Hotels Use Machine Learning to Predict Which Guests Will Stand Up

Nowadays, big data has been applied in all walks of life, and the hotel industry is no exception. Making full use of big data enables hotels to predict changes in market demand, conduct intelligent decision-making analysis, and improve their operating conditions.
Nowadays, major OTA (Online Travel Agency) platforms have greatly facilitated people's travel. Hotel accommodation, attraction tickets, etc. can be easily booked with just a few clicks.

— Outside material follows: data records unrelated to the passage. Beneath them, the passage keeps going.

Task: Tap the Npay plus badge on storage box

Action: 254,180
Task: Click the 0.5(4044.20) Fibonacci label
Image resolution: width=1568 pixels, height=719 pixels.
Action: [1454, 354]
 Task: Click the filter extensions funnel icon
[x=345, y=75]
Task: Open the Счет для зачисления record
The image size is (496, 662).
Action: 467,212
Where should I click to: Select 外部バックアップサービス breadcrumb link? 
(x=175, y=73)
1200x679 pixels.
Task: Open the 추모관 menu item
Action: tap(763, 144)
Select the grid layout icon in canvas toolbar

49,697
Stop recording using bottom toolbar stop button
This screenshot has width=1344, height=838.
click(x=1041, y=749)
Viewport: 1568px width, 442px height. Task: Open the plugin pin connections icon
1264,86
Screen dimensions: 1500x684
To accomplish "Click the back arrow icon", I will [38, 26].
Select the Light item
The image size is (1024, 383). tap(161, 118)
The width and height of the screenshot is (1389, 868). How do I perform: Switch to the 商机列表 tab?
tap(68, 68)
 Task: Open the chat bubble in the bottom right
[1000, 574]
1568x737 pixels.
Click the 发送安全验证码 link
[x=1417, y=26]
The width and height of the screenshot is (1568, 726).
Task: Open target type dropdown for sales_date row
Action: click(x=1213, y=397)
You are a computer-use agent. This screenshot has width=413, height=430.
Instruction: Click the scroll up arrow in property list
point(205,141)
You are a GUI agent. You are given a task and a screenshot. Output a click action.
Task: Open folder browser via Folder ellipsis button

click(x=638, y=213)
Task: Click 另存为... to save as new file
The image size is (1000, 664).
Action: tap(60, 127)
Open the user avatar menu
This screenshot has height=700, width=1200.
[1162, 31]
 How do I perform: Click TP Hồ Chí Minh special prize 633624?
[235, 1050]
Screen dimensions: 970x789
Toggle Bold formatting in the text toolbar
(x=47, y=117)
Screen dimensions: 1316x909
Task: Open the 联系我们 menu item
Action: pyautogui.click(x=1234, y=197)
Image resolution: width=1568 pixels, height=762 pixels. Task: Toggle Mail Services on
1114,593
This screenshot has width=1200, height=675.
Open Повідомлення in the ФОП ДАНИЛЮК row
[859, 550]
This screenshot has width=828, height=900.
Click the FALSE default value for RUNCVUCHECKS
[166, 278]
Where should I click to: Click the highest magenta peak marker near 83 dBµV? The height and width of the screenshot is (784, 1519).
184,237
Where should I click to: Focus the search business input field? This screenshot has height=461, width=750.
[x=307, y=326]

In order to attract more users to make reservations, these platforms will encourage merchants to set more relaxed cancellation policies, such as free cancellation at any time, or free cancellation within a limited time.
Booking.com, the world's largest online hotel booking site by room sales, is popular among travelers due to its free cancellation advantage.
However, "free cancellation" is very nice for users, but it is a headache for hotels. Temporary cancellation of orders usually causes the following losses to hotels:
- The cancelled rooms cannot be sold in time, and the hotel loses revenue;
- Hotels cut prices to sell cancelled rooms, reducing profits
- In order to book these rooms as quickly as possible, the hotel needs to incur additional costs for publicity and distribution channels;
Since users can stand up the hotel at any time, is there any way for the hotel to minimize the losses?
Manuel Banza, a Portuguese business analyst (BA, a position equivalent to a product manager in an IT company), has more than five years of experience in hotel management.heUsing publicly available data from European hotel booking platforms, we discovered the characteristics of users who are more likely to cancel orders, helping hotels to stop losses in a timely manner.
From nearly 120,000 hotel booking data, we found a pattern
As a data science enthusiast, Manuel Banza started with data science and machine learning.
He first 「Hotel booking demand dataset」The dataset contains 32 dimensions of data for ordinary hotels and resort hotels, including:
Information such as user nationality, booking time, length of stay, number of adults and children or infants, whether the order was ultimately cancelled, and the total number of times the user canceled orders before this order.
Hotel Booking Demand
Hotel booking demand dataset
Publishing Agency:University of Lisbon, Portugal
Quantity included:A total of 119390 data, 32 dimensions
Data format:csv Data size:16.9 MB (1.3 MB compressed)
address:https://orion.hyper.ai/datasets/14866

Through statistics, Manuel Banza found that a lot of users canceled their hotel orders in a year.
In 2018, 49.8% of users on the OTA platform Booking canceled their orders; on HRS Group, this proportion was as high as 66%. Overall, the average booking order cancellation rate of multiple platforms in 2018 reached 39.6%.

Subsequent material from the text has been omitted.